Don't look at me…I do what he does — just slower. #rstats avuncular • ?Resistance Fighter • Cook • Christian • [Master] Chef des Données de Sécurité @ @rapid7

Watch Sandy in “R” (Including Forecast Cone)

As indicated in the code comments, Google took down the cone KML files. I’ll be changing the code to use the NHC archived cone files later tonight

NOTE: There is significantly updated code on github for the Sandy ‘R’ dataviz.

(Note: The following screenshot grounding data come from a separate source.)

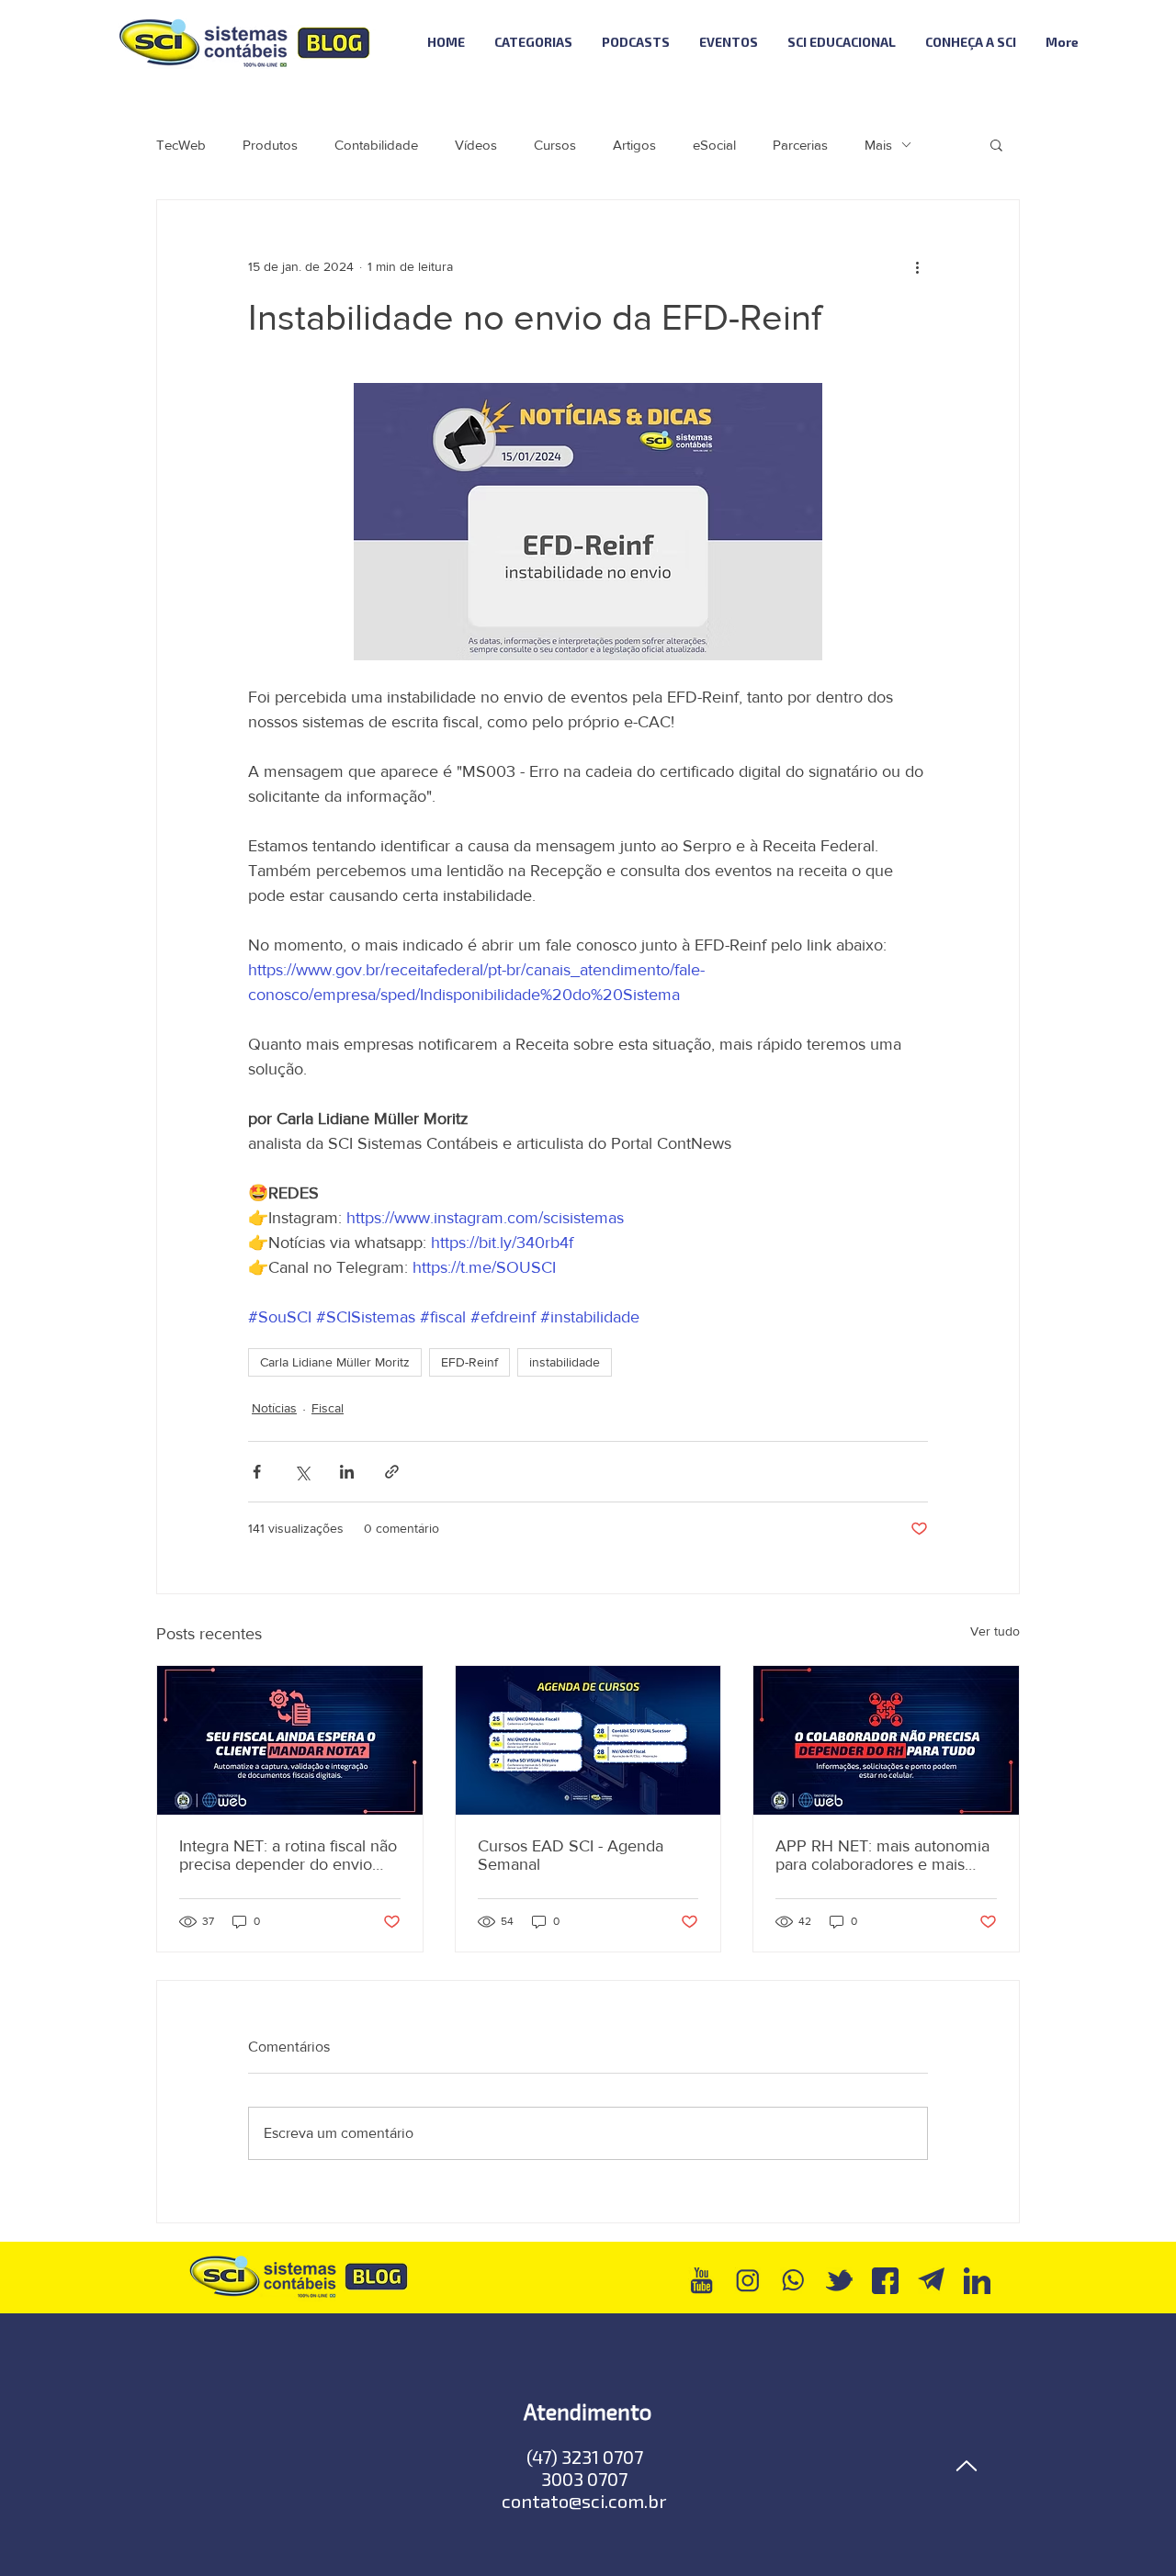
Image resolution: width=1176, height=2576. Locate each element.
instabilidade (564, 1362)
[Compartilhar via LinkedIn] (347, 1471)
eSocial (714, 144)
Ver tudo (995, 1631)
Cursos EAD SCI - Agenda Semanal (570, 1855)
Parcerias (800, 144)
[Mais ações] (917, 266)
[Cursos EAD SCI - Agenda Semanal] (588, 1740)
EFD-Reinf (469, 1362)
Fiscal (327, 1407)
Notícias (274, 1407)
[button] (996, 144)
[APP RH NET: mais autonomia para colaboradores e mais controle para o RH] (886, 1740)
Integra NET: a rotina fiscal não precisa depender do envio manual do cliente (288, 1855)
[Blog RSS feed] (1142, 43)
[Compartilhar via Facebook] (257, 1471)
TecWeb (181, 144)
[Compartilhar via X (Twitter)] (302, 1471)
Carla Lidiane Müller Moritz (335, 1362)
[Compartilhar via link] (392, 1471)
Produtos (270, 144)
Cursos (555, 144)
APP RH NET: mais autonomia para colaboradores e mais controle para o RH (882, 1855)
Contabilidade (376, 144)
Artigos (634, 144)
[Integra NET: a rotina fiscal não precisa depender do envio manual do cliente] (290, 1740)
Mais (878, 144)
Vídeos (476, 144)
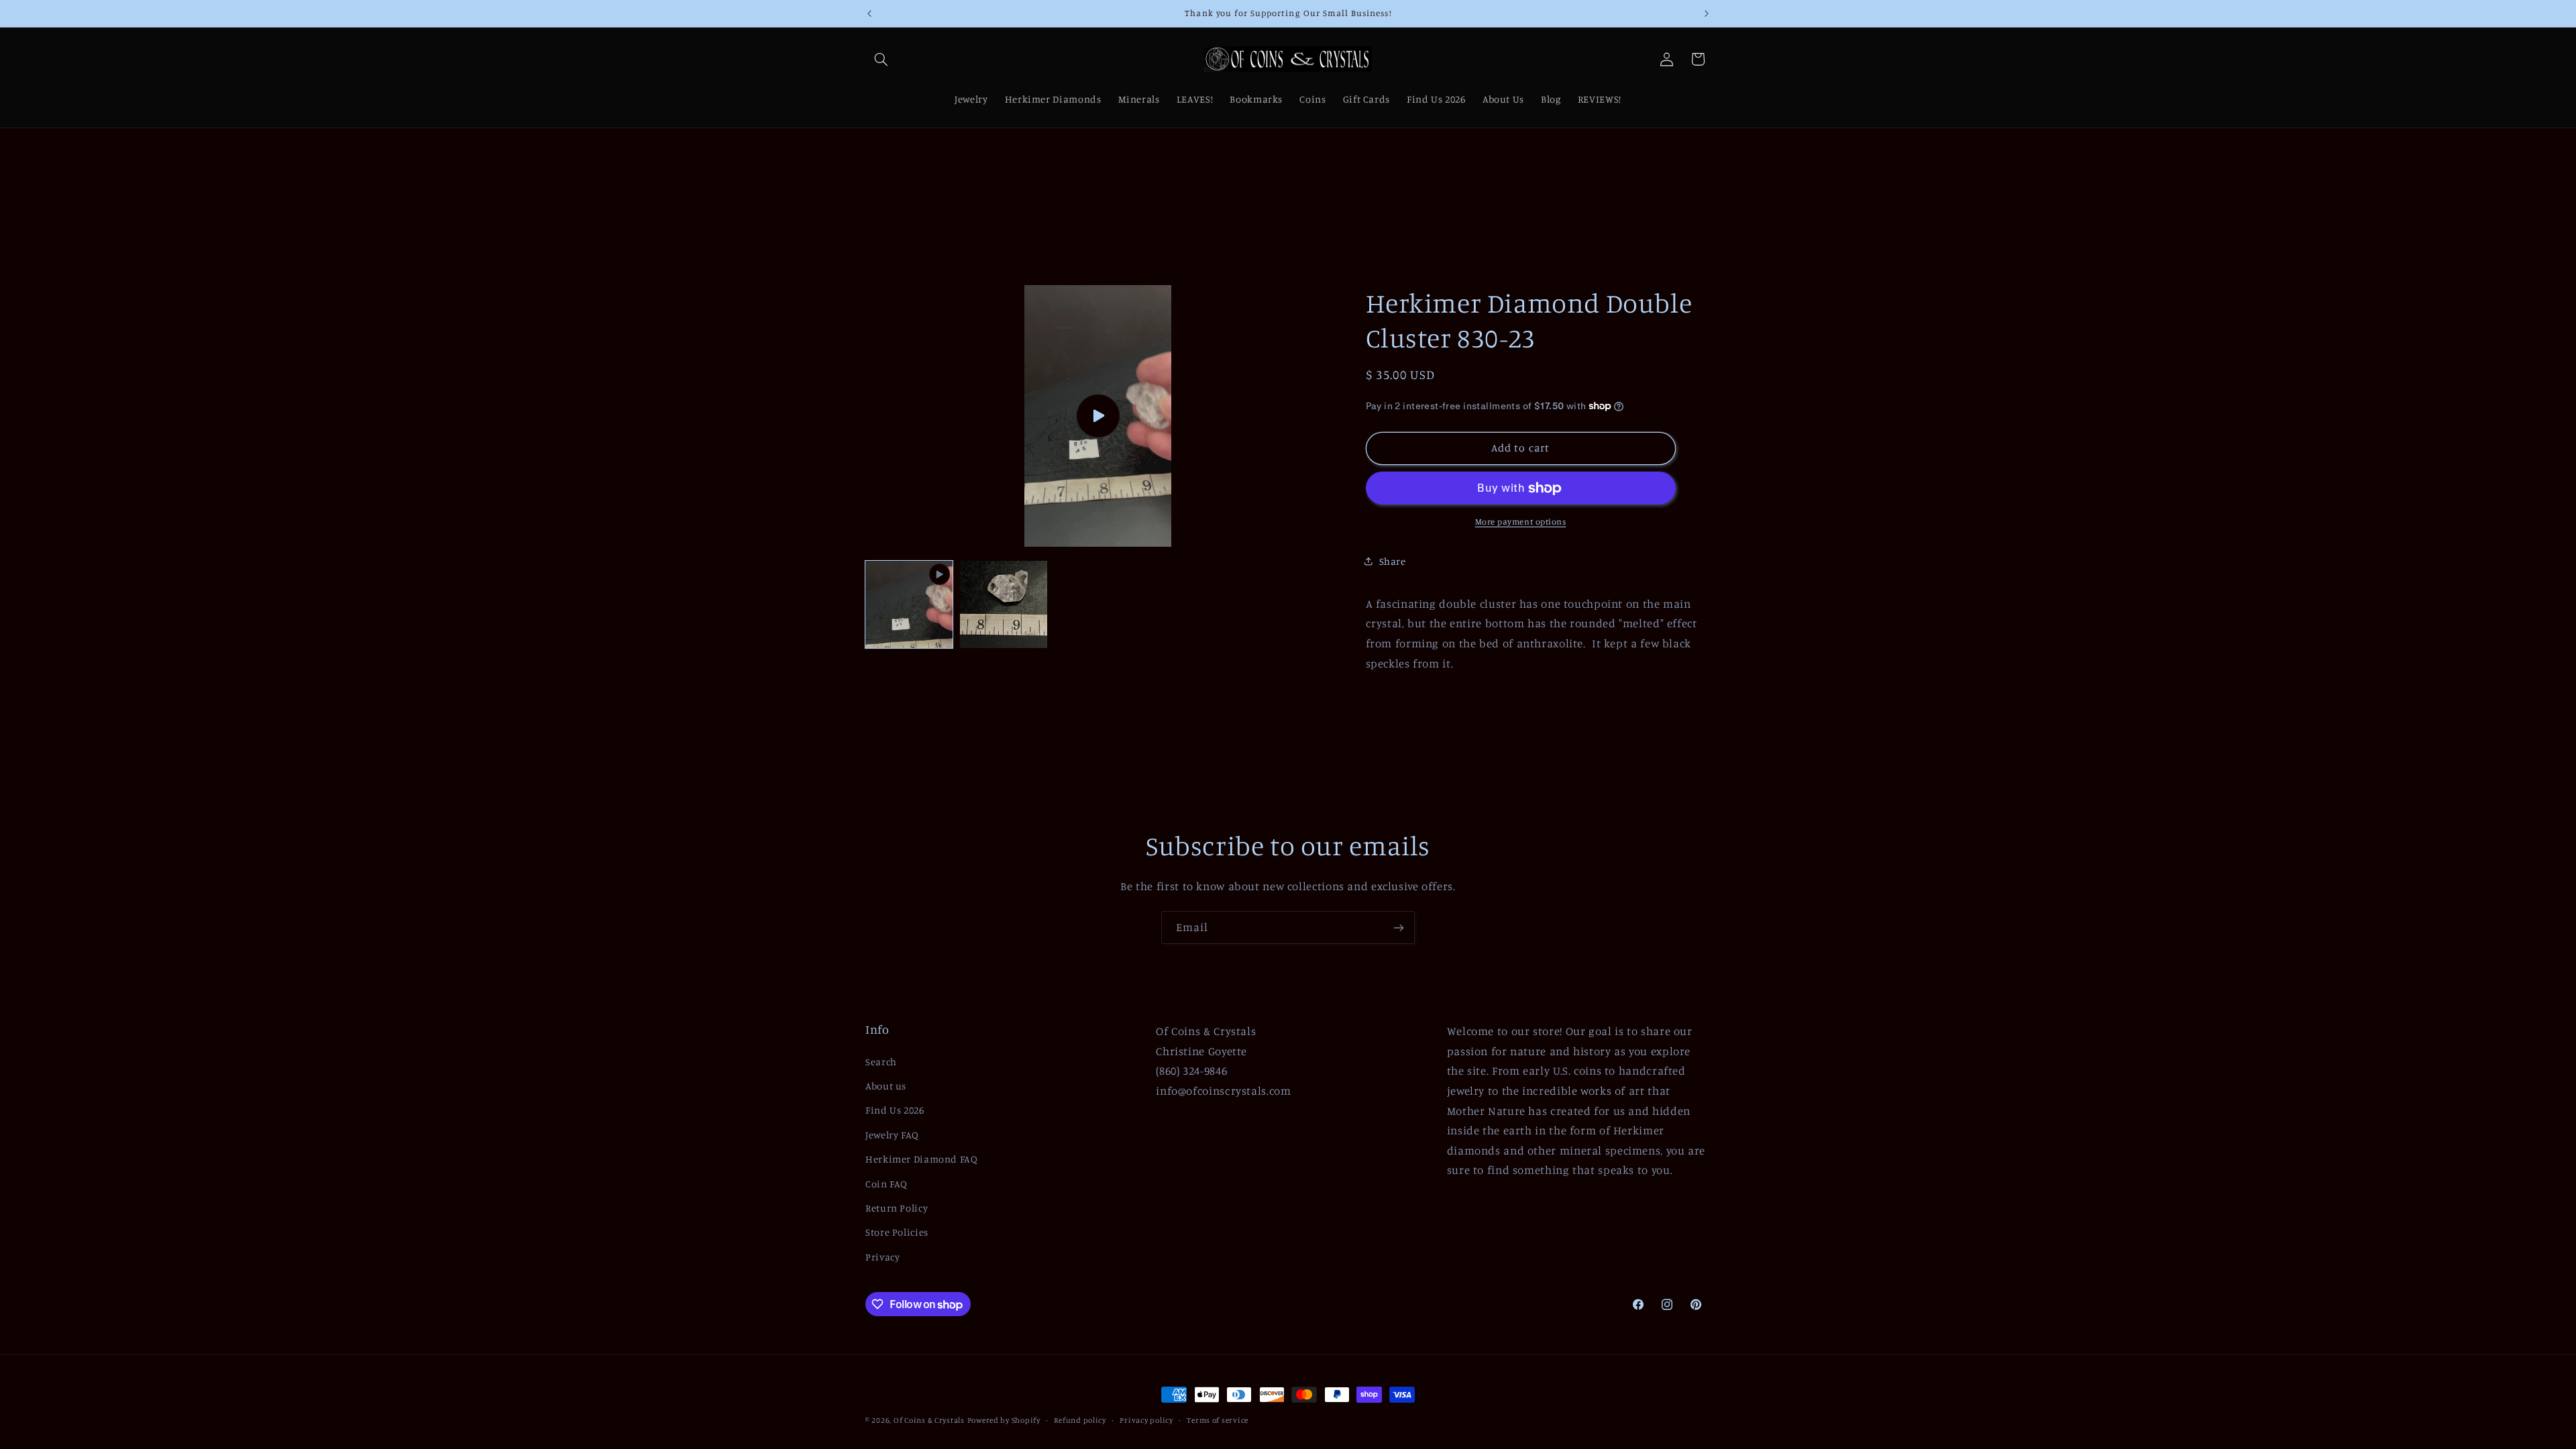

This is a follow-up post to the quickly crafted Watch Sandy in “R” post last night. I noticed that Google provided the KML on their crisis map and wanted to show how easy it is to add it to previous code.

I added comments inline to make it easier to follow along.

library(maps)
library(maptools)
library(rgdal)
 
# need this for handling "paste" extra spaces
trim.trailing <- function (x) sub("\\s+$", "", x)
 
# get track data from Unisys
wx = read.table(file="http://weather.unisys.com/hurricane/atlantic/2012/SANDY/track.dat", skip=3,fill=TRUE)
 
# join last two columns (type of storm) that read.table didn't parse as one
# and give the data frame real column names
wx$V7 = trim.trailing(paste(wx$V7,wx$V8," "))
wx$V8 = NULL
colnames(wx) = c("Advisory","Latitude","Longitude","Time","WindSpeed","Pressure","Status")
 
# annotate the name with forecast (+12/+24/etc) projections
wx$Advisory = unlist(strsplit(toString(wx$Advisory),", "))
wx$a = ""
wx$a[grep("\\+",wx$Advisory)] = wx$Advisory[grep("\\+",wx$Advisory)]
wx$Status = trim.trailing(paste(wx$Status,wx$a," "))
 
# cheap way to make past plots one color and forecast plots another
wx$color = "red"
wx$color[grep("\\+",wx$Advisory)] = "orange"
 
# only want part of the map
xlim=c(-90,-60)
 
# plot the map itself
map("state", interior = FALSE, xlim=xlim)
map("state", boundary = FALSE, col="gray", add = TRUE,xlim=xlim)
 
# plot the track with triangles and colors
lines(x=wx$Longitude,y=wx$Latitude,col="black",cex=0.75)
points(x=wx$Longitude,y=wx$Latitude,col=wx$color,pch=17,cex=0.75)
 
# annotate it with the current & projects strength status + forecast
text(x=wx$Longitude,y=wx$Latitude,col='blue',labels=wx$Status,adj=c(-.15),cex=0.33)
 
# get the forecast "cone" from the KML that google's crisis map provides
# NOTE: you need curl & unzip (with funzip) on your system
# NOTE: Google didn't uniquely name the cone they provide, so this will break
#       post-Sandy. I suggest saving the last KML & track files out out if you
#       want to save this for posterity
 
# this gets the cone and makes it into a string that getKMLcoordinates can process
coneKML = paste(unlist(system("curl -s -o - http://mw1.google.com/mw-weather/maps_hurricanes/three_day_cone.kmz | funzip", intern = TRUE)),collapse="")
 
# process the coneKML and make a data frame out of it
coords = getKMLcoordinates(textConnection(coneKML))
coords = data.frame(SpatialPoints(coords, CRS('+proj=longlat')))
 
# this plots the cone and leaves the track visible
polygon(coords$X1,coords$X2, pch=16, border="red", col='#FF000033',cex=0.25)
 
# no one puts Sandy in a box (well, except us)
box()

Watch “Sandy” In R

UPDATE:

  • Significantly updated code on github
  • Well, a couple folks asked how to make it more “centered” on the hurricane and stop the labels from chopping off, so I modified the previous code a bit to show how to do that.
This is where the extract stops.